Stored data entries:
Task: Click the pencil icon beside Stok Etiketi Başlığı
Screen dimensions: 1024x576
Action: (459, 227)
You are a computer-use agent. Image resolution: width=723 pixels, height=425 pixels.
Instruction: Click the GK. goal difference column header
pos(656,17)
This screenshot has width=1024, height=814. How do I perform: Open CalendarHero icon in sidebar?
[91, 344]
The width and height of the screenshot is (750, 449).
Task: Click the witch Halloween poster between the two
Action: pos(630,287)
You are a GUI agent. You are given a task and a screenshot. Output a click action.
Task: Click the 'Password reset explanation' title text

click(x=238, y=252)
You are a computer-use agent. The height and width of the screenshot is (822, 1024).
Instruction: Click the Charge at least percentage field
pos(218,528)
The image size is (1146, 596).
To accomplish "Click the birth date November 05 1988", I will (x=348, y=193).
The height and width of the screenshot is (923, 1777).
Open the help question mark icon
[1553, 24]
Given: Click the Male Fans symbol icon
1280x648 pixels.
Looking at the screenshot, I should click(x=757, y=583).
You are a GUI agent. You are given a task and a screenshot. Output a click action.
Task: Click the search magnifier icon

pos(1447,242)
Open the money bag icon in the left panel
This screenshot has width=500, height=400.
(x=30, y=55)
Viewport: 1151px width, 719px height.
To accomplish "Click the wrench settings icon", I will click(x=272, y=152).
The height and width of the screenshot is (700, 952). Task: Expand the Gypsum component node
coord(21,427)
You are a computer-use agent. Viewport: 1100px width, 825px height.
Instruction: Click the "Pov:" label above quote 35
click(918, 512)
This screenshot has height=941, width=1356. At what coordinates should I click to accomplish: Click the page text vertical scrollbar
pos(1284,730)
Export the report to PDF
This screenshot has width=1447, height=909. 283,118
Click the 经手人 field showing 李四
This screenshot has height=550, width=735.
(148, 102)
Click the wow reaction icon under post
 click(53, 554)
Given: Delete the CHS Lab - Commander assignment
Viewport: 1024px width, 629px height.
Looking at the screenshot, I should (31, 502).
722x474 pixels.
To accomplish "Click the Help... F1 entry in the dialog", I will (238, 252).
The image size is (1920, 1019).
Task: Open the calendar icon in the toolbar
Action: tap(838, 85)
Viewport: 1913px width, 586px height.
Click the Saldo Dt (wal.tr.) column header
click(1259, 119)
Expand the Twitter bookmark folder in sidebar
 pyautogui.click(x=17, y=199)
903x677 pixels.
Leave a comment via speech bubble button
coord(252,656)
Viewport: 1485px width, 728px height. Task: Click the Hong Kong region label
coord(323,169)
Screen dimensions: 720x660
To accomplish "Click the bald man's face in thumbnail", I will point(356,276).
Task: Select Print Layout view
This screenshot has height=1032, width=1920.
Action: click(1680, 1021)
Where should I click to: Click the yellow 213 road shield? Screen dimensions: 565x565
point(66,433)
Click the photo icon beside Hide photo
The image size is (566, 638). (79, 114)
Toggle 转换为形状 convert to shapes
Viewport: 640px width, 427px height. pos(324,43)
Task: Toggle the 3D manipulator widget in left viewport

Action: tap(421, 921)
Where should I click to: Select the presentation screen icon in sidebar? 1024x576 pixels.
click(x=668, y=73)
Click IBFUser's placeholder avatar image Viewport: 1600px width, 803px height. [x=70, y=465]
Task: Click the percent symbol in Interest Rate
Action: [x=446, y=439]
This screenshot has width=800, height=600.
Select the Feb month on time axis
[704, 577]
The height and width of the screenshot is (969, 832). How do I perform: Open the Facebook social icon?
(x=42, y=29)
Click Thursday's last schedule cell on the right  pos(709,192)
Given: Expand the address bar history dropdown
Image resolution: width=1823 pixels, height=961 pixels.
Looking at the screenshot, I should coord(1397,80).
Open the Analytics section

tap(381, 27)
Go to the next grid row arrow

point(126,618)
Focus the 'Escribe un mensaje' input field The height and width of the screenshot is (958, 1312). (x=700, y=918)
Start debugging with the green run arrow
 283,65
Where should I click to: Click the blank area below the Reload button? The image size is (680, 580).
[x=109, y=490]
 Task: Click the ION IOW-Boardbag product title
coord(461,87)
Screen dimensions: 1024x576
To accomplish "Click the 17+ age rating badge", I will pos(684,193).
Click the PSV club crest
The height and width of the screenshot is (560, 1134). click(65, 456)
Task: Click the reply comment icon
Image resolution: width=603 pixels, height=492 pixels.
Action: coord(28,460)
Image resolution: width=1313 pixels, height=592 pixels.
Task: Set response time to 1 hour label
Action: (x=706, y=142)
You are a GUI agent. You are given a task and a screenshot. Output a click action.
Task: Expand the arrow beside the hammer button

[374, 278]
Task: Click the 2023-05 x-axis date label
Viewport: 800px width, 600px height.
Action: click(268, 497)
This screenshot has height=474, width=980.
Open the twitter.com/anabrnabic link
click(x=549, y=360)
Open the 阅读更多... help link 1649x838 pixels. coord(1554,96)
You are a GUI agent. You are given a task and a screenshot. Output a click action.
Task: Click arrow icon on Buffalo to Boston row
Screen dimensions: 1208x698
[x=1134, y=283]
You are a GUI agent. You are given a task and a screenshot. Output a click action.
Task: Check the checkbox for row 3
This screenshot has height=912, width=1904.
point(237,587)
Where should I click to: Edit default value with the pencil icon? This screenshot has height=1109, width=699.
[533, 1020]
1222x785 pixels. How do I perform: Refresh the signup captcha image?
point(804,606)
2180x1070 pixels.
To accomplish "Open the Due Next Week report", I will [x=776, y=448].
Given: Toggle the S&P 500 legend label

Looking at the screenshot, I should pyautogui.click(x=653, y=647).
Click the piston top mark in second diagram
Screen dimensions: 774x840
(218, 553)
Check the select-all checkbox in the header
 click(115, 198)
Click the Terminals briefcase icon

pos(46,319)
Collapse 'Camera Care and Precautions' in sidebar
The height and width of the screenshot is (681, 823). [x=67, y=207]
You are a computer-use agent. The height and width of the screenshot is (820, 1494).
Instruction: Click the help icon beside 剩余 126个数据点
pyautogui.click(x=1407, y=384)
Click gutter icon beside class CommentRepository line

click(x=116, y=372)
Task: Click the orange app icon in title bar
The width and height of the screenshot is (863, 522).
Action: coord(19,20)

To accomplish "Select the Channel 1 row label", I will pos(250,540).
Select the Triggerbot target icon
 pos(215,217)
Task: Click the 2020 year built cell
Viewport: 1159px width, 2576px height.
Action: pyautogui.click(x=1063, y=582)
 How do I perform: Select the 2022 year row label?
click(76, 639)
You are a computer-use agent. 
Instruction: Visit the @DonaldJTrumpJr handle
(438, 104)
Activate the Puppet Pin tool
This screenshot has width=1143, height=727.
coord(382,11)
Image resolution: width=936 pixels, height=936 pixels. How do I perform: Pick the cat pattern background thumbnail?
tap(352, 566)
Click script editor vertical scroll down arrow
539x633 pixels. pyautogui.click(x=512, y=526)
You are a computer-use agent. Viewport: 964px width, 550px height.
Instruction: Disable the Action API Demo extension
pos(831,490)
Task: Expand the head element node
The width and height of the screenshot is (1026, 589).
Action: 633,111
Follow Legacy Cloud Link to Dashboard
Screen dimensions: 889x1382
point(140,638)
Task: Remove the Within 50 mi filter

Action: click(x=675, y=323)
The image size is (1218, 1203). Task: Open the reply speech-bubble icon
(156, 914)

> Description of the task: Set down, word for word, each line from the top of the records above through the line with "Given: Click the Male Fans symbol icon".

> Answer section:
Task: Click the pencil icon beside Stok Etiketi Başlığı
Screen dimensions: 1024x576
Action: (459, 227)
You are a computer-use agent. Image resolution: width=723 pixels, height=425 pixels.
Instruction: Click the GK. goal difference column header
pos(656,17)
This screenshot has width=1024, height=814. How do I perform: Open CalendarHero icon in sidebar?
[91, 344]
The width and height of the screenshot is (750, 449).
Task: Click the witch Halloween poster between the two
Action: pos(630,287)
You are a GUI agent. You are given a task and a screenshot. Output a click action.
Task: Click the 'Password reset explanation' title text

click(x=238, y=252)
You are a computer-use agent. The height and width of the screenshot is (822, 1024).
Instruction: Click the Charge at least percentage field
pos(218,528)
The image size is (1146, 596).
To accomplish "Click the birth date November 05 1988", I will (x=348, y=193).
The height and width of the screenshot is (923, 1777).
Open the help question mark icon
[1553, 24]
Given: Click the Male Fans symbol icon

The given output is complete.